Late last night I looked out of the small window in our back door and was amazed that the magnificent moon of Thursday and Friday hadn’t waned – it was just mistier. So I wrote the following poem. I’ve included a copy on the page with the poem Once in a Blue Moon.
Watching the Moon
Separated
By a smeared window in our back door
Tendrils
Of the willow in our back garden
A veil
Of mist and cosmic dust
Miles and miles of galaxy
Haunted by the August moon
Suspended
Like the apples on our apple tree
Held
In the hand of the universe
Dancing
Slowly
Face to face
In synchronous rotation with Earth
One thing that I remember from my childhood is the first moon landing. At the time, I felt removed from news and events shown on the television and discussed on the radio, but the moon landing drew me in. I was mesmerised by the fuzzy pictures beamed down from space and tried to imagine what it would be like to tread in moon dust, how would it smell up there and was the dark side of the moon different from the side we always see. To me, it looked as if the astronauts were on a giant trampoline. And once they got moving, how could they stop! What prevented them from bouncing right off the moon and into space? The moon we saw in photographs taken by the astronauts was covered with mountains and valleys and what looked like snow. But what made the biggest impression on me was the blackness that surrounded the moon.

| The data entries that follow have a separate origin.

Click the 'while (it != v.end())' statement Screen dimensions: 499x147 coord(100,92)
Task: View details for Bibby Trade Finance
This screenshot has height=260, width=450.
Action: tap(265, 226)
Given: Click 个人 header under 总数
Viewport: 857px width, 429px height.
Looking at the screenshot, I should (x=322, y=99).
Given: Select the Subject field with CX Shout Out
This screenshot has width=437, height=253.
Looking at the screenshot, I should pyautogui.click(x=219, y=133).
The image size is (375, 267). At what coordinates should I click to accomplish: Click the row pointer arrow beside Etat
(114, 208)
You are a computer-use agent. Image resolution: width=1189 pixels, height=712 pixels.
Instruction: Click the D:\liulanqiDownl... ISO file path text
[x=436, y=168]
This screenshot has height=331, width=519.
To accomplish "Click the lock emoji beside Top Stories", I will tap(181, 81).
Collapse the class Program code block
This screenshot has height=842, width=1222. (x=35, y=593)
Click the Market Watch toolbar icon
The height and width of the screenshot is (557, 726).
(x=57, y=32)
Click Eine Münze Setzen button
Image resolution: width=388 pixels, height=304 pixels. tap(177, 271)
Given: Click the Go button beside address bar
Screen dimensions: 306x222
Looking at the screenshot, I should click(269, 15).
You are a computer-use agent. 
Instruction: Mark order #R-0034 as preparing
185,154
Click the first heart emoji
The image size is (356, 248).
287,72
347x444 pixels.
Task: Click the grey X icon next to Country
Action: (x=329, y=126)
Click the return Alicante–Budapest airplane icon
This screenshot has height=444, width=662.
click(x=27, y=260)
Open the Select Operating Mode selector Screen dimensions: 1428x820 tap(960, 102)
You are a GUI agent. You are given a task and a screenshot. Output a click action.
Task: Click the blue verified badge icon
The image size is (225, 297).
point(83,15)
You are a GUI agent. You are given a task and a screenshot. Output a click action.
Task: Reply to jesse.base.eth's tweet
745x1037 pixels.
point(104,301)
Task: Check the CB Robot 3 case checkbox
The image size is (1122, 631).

When I first moved to Norfolk, the dark nights reminded me of those first images of the moon. In London, the sky was polluted with light from buildings, vehicles and street lights. The village I moved to was on the North Norfolk coast, had no street lights and not much traffic. Imagine my delight when I walked out of my back door into what was for me pitch dark, with million of stars above me and, of course, the moon. My first thought was that the moon would smell just like the North Norfolk coast.